Mögliche Sicherheitsauswirkungen bei der Freigabe von Anmeldeinformationen
|
Security ControlsWenn Sie Anmeldeinformationen freigeben, können diese Anmeldeinformationen von allen anderen Administratoren für Dienstkomponenten verwendet werden. Angenommen, Administrator A erstellt Anmeldeinformationen, aktiviert sie für die Freigabe gegenüber Hintergrunddiensten und weist sie anschließend dem Proxydienst zu. Administrator B steht es nun frei, dieselben Anmeldeinformationen anderen Dienstbereichen des Programms zuzuweisen.
Daher:
- Aktivieren Sie die Freigabe für Hintergunddienste nur für Anmeldeinformationen, die von den Security Controls-Dienstkomponenten benötigt werden.
- Geben Sie KEINE Anmeldeinformationen frei, die Zugriff auf geschützte Bereiche Ihres Unternehmens gewähren.

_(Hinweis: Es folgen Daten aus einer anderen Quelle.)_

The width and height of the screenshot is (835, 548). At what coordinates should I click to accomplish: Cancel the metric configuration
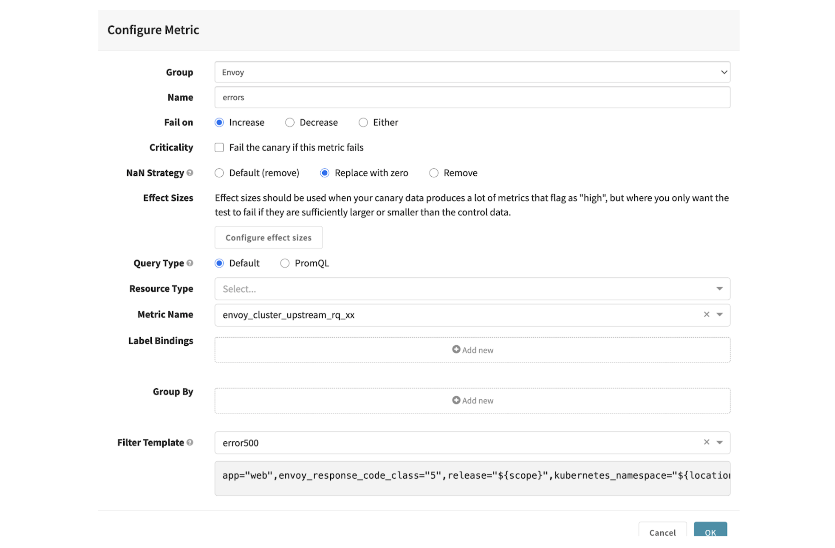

Es wird empfohlen, ein Dienstkonto für die Durchführung dieser Dienstfunktionen einzurichten, anstatt ein Domänenadministratorkonto hierfür zu verwenden.
|
Security Controls unterstützt die Kerberos-Authentifizierung für die Interaktion des Hintergrunddienstes mit verschiedenen Ressourcen, zusätzlich zu explizit angegebenen Anmeldeinformationen. Durch Gewähren von Berechtigungen zugunsten des Kontos Domain\Machine$ lässt sich der Zugriff auf Netzwerkfreigaben und Verteilungsserver bereitstellen, falls die Erstellung eines Dienstkontos nicht wünschenswert oder nicht möglich ist.
Gemeinsam genutzte Dienst-Anmeldeinformationen können außerdem jederzeit aktualisiert werden. Dadurch ist die Wartung der Kennwortaktualisierung ganz einfach.